▶ _BRIEF_: From the line containing "How do I perform: Click the Фильтр button?" to the line containing "Open the mail envelope icon" in the entries below, reproduce every line exactly, ends included. Nothing else belongs in the copy, and no pictures.

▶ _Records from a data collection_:
**********

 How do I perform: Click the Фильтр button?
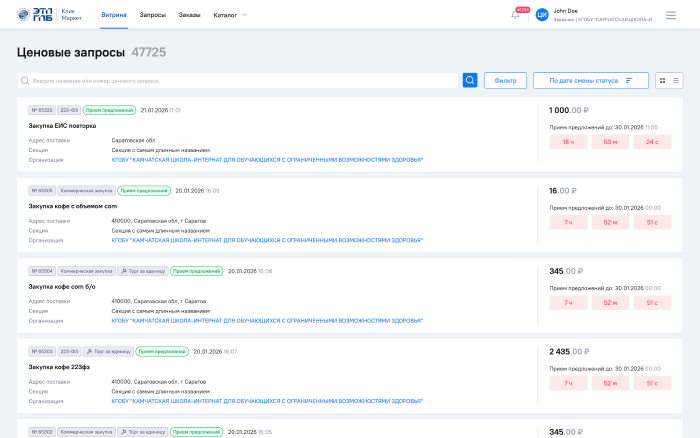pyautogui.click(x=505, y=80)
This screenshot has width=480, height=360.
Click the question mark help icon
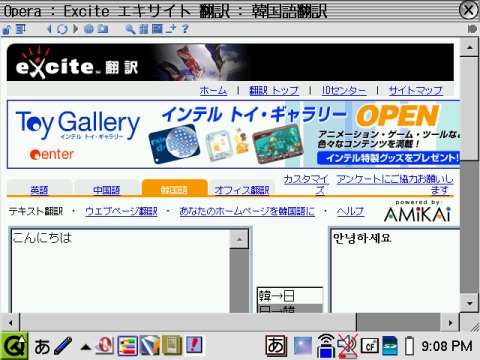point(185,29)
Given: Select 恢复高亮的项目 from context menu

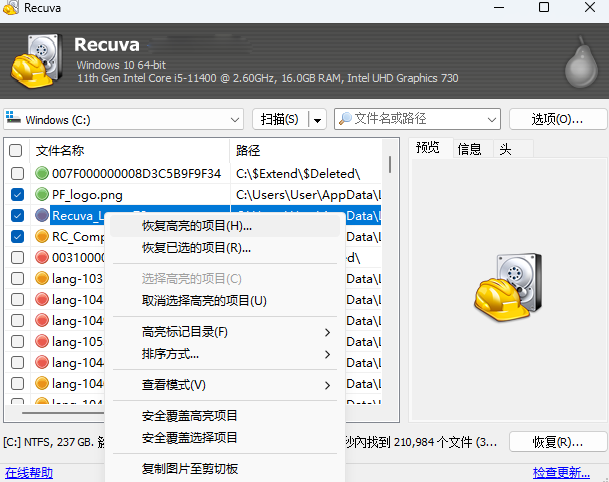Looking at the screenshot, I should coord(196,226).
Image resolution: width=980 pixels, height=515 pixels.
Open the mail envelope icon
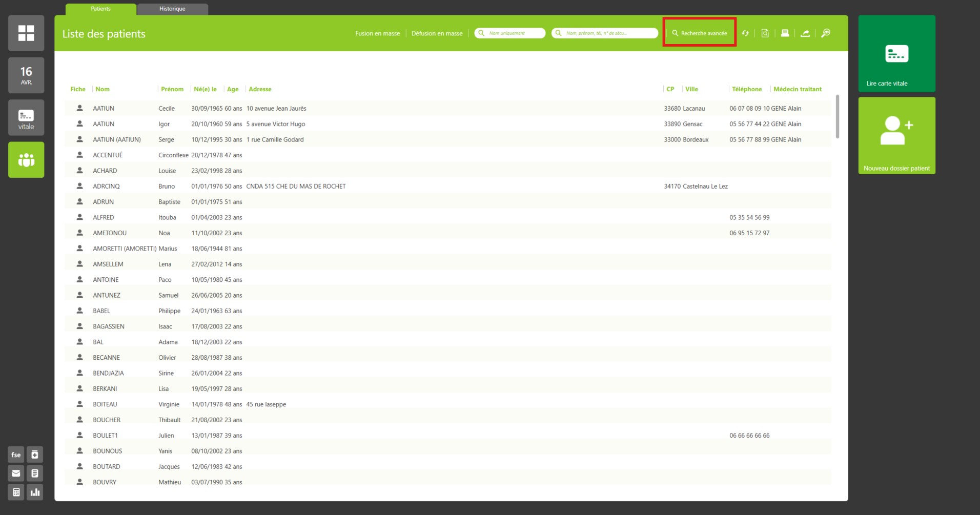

**********

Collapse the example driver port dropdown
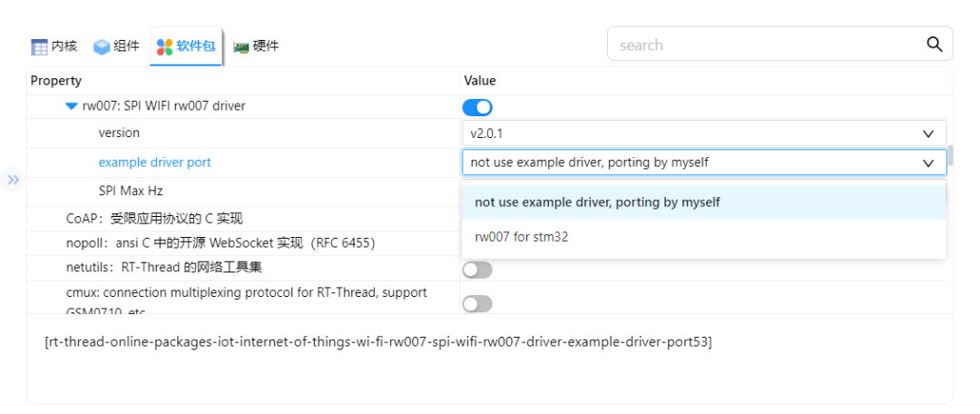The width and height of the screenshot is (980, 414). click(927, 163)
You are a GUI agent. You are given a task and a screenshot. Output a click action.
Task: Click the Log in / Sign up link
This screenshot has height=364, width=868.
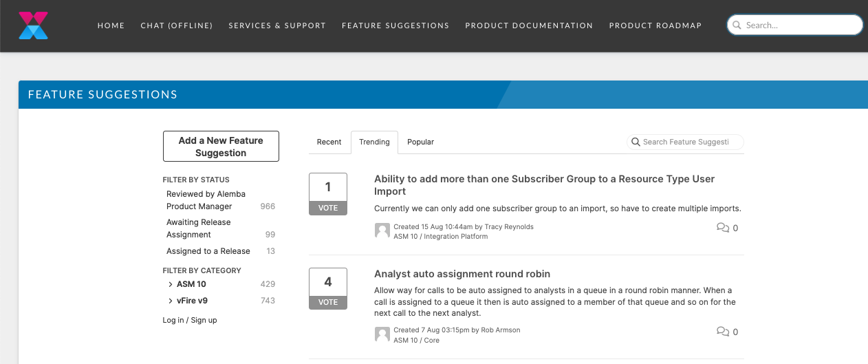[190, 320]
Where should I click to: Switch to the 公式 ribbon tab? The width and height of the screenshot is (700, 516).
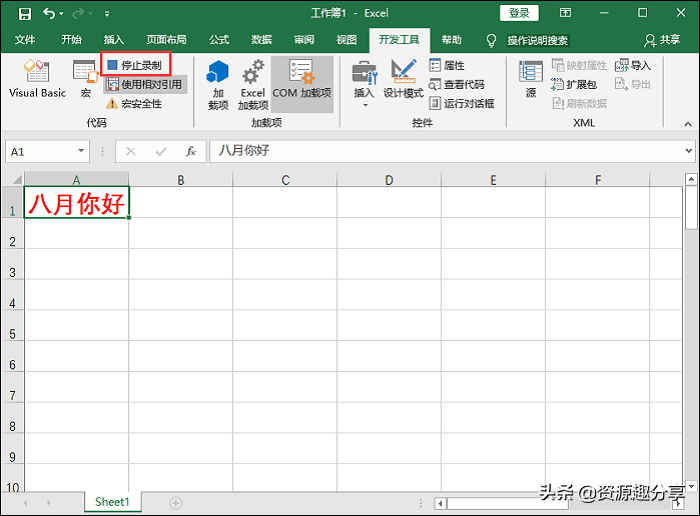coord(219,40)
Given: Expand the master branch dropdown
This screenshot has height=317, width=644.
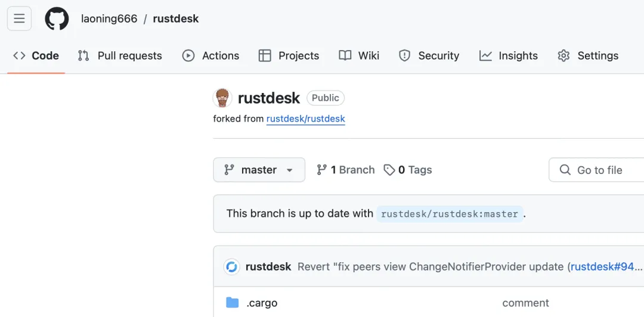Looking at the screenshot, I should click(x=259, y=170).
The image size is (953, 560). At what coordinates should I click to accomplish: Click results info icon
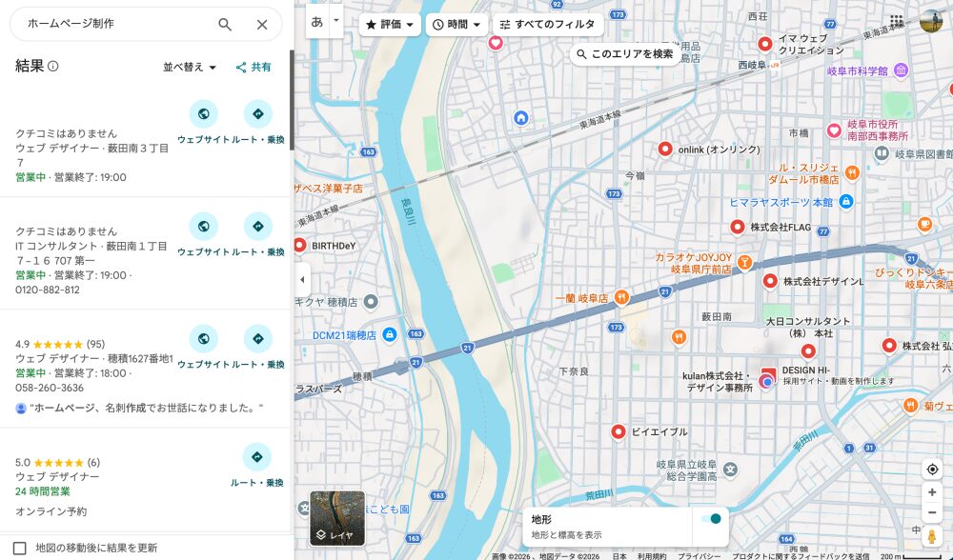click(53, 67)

**********

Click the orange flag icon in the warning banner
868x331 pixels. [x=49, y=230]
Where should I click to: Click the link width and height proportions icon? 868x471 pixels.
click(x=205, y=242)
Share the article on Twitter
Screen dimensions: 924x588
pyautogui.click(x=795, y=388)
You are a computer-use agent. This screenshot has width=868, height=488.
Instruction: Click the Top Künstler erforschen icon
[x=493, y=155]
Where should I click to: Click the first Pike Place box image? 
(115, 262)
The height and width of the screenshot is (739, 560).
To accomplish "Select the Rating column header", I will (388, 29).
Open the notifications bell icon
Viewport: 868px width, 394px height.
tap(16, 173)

**********

▶ _PROBLEM SOLUTION_:
 How do I perform: Click the Фильтр button?
pyautogui.click(x=505, y=80)
This screenshot has width=480, height=360.
Click the question mark help icon
point(185,29)
Given: Select 恢复高亮的项目 from context menu

Looking at the screenshot, I should coord(196,226).
Image resolution: width=980 pixels, height=515 pixels.
Open the mail envelope icon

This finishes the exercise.